Direct I/O throughput with the NOOP scheduler has improved by about 2% for most block sizes compared to 2.6.32.

$ grep -w 4096 scst-srp-*-noop.txt|while read direct_io_results && read prefix bs w1 w2 w3 w ws wi r1 r2 r3 r rs ri; do echo $prefix $w $r; done
scst-srp-2.6.27.39-noop.txt:  946.143 505.922
scst-srp-2.6.28.10-noop.txt: 1146.544 513.158
scst-srp-2.6.29.6-noop.txt:  1003.962 509.874
scst-srp-2.6.30.9-noop.txt:   793.301 546.462
scst-srp-2.6.31.7-noop.txt:   813.216 551.276
scst-srp-2.6.32-noop.txt:     828.657 558.745
scst-srp-2.6.33-rc3-noop.txt: 825.712 963.724
scst-srp-2.6.33-rc7-noop.txt: 865.645 950.904
$ grep -w 4096 scst-srp-*-cfq.txt|while read direct_io_results && read prefix bs w1 w2 w3 w ws wi r1 r2 r3 r rs ri; do echo $prefix $w $r; done
scst-srp-2.6.27.39-cfq.txt:  843.048 820.406
scst-srp-2.6.28.10-cfq.txt: 1047.015 767.636
scst-srp-2.6.29.6-cfq.txt:  1015.714 819.344
scst-srp-2.6.30.9-cfq.txt:   790.427 540.332
scst-srp-2.6.31.7-cfq.txt:   823.695 557.837
scst-srp-2.6.32-cfq.txt:     826.158 565.967
scst-srp-2.6.33-rc3-cfq.txt: 717.231 950.252
scst-srp-2.6.33-rc7-cfq.txt: 858.258 938.176
Comment 28 Rafael J. Wysocki 2010-02-15 20:53:09 UTC
This is not a recent regression, appears to be from 2.6.28.
Comment 29 Bart Van Assche 2010-02-15 21:48:29 UTC
(In reply to comment #23)
> It looks like the CFQ write performance dropped ~15% with respect to 2.6.32,
> although the 2.6.33-rc3 CFQ read performance seems to be the best ever.

In the hope that I do not disappoint you: more SRP and iSER throughput measurements showed that the dominating factor in asynchronous read performance is the readahead size. This factor has a much larger influence than any other parameter I tried to vary, including the I/O scheduler.
Comment 30 Florian Mickler 2010-09-28 05:18:46 UTC
What is your conclusion from this? 

Should this still be an open regression report from 2.6.28 or do you consider this fixed?

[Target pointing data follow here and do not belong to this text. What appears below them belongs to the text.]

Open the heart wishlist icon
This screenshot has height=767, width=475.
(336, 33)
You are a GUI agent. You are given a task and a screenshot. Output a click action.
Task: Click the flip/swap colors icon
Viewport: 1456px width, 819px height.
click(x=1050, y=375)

Do you have numbers for current kernels? 

I think regularly monitoring these things for every kernel version and maybe even for the late -rc series might be beneficial....
Comment 31 Bart Van Assche 2010-09-28 19:24:54 UTC
(In reply to comment #30)
> What is your conclusion from this? 
> 
> Should this still be an open regression report from 2.6.28 or do you consider
> this fixed? Do you have numbers for current kernels? 

While asynchronous read throughput has improved significantly, asynchronous write throughput for a 4 KB block size and with the NOOP scheduler is 32% slower with the 2.6.33-rc7 kernel compared to the 2.6.28 kernel. Looks like a regression to me.

> I think regularly monitoring these things for every kernel version and maybe
> even for the late -rc series might be beneficial....

I agree. I hope that someone who is reading this has the time to set up an infrastructure that allows to run this test in an automated fashion for every new rc kernel.

Regarding more recent kernels: a quick test indicated that 2.6.35 kernels are at least a few percent slower than 2.6.34 kernels for direct I/O.
Comment 32 Florian Mickler 2010-12-17 20:44:14 UTC
I assume that between 2.6.33-rc7 and 2.6.34 no miracle occurred and thus the 2.6.35 throughput is also slower than 2.6.28. You might consider to raise this issue/discuss this issue on the mailinglist and see if someone is interested in fixing it.